Não tive tempo de responder, pois a crise de ciúmes da senhora Red me impediu. Ela fechou a porta e saiu marchando como um soldado a minha frente. Revirei os olhos e coloquei a mão nos bolsos do casaco a seguindo. Assim que chegamos a sala de dança mais uma vez, vesti meu casaco enquanto a senhora Margot batia o pé de forma frenética no piso propagando um barulho torturante. Desviei os olhos para ela enquanto colocava a mochila nas costas.

- Não quero você perto dele - Engoli em seco com a repreensão. Estendi a mão direita tentando ignorar o comentário dela pedindo meu celular. Ela retirou de sua bolsa e colocou na minha mão me encarando como se esperasse uma resposta afiada vinda da minha língua. Não vou me afastar de quem me fez bem e eu mal conheço direito.

- Por que eu faria isso? - Perguntei com a voz monótona.

- Ele é especial aqui - Com certeza é. Ninguém toca piano de forma tão esplêndida como ele - Não quero que você o machuque como muitos já machucaram.

- Do que você está falando? - Ela atiçou minha curiosidade.

- Senhora! - Ela me corrigiu batendo a varinha no meu braço - Se ficar longe dele não terá o trabalho de se martirizar para descobrir o que é. Será melhor para a sua sanidade - Sério mesmo que ela está jogando na minha cara o meu eu fodido?

- Obrigada pela aula senhora Red - Usei o sobrenome que ela pediu para não usar e seu rosto ficou vermelho como seu cabelo - Até a próxima.

...

Desço as escadarias do metrô o mais depressa possível, meu relógio só reafirma que mais uma vez, estou atrasado para pegar o trem. O lugar está lotado no horário de pico. Entro entre a multidão, empurro algumas pessoas de forma não intencional e sussurrando um mero pedido de desculpas. Corro até minha plataforma desesperado, chegando ofegante e a tempo para pegar meu transporte.

Adentrou e me sento em um banco no fundo, ao lado da janela, no penúltimo vagão. Abraço minha mochila e aumento o volume do fone de ouvido. Eu sou teimoso, porém aquele garoto é intrigante. Eu vou revê-lo, não para provocar a senhora Red, mas para ouvir a voz mais uma vez do garoto que me fez transladar ao redor de sua órbita convidativa e com força de atração parecida com a terra. Ele é como um magnetron e eu sou metal, ele inconsequente me atraiu para perto e eu agora me pego pensando o motivo.

Ao menos uma vez quero ver seu rosto. Para que só em minha memória eu possa guardar, como um segredo de amor proibido de um jovem do século dezoito. Sua sombra, sua voz, suas mãos... É como algo viciante, foi bom, mas não o suficiente.

Me pego pensando em nossa conversa rápida: "- Prazer, meu nome é HyunWoo. E o seu?" "- Eu sou..." Ao invés de dizer: "Meu nome é Changkyun" eu disse eu sou. Quem eu sou? Como posso dizer a ele "eu sou...", sendo que eu ao menos sei a resposta.
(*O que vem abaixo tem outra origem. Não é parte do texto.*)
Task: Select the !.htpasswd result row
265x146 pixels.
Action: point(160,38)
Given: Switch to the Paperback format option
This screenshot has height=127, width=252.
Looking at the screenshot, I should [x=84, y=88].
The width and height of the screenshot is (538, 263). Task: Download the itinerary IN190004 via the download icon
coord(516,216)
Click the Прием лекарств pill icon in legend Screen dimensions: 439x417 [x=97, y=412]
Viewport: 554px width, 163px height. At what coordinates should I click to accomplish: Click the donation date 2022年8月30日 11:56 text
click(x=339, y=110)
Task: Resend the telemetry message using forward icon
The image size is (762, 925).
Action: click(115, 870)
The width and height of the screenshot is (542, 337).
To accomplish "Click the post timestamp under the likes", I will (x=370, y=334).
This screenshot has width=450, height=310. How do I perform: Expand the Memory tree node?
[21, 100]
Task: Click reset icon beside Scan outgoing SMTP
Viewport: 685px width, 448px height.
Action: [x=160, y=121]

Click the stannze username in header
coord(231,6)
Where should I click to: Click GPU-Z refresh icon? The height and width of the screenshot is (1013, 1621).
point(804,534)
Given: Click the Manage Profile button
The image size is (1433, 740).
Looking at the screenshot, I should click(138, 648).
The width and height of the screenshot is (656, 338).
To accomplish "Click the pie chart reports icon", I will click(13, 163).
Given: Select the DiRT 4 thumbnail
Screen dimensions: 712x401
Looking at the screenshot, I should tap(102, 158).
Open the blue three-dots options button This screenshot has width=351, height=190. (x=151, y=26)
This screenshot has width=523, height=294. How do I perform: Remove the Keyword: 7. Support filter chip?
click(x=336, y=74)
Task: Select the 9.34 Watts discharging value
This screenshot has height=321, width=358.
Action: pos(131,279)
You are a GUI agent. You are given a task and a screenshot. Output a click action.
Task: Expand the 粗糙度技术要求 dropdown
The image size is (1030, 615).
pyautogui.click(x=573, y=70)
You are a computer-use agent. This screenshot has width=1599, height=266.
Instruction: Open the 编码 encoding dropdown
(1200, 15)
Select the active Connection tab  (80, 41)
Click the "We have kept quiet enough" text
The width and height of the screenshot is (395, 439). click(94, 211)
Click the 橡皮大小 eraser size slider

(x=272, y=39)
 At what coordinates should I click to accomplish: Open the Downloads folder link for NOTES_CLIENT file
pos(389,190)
Agora me pego indagando, quem eu sou? Talvez eu pudesse respondê-lo: Sou um garoto depressivo, rejeitado, que segundo a minha psicóloga, se eu não melhorar logo, vou acabar desenvolvendo transtorno de bipolaridade, já que eu tenho tendência para isso, passo mais tempo sozinho do que acompanhado, odeio conversar, sou extremamente paranoico com atos e ações das pessoas ao meu redor e um completo fodido psíquica e emocionalmente que você não vai querer conhecer.

Suspirei. A cidade passava como um vulto pelo vidro do trem, o por do sol dava um ar alaranjado para ela e ao longe eu via o meu bairro já próximo. Porém, apesar de tudo, a senhora Red me poupou de responder essa pergunta que, com toda certeza, eu não saberia a resposta. Talvez um dia... Meu doce pianista HyunWoo eu saiba lhe responder que eu sou.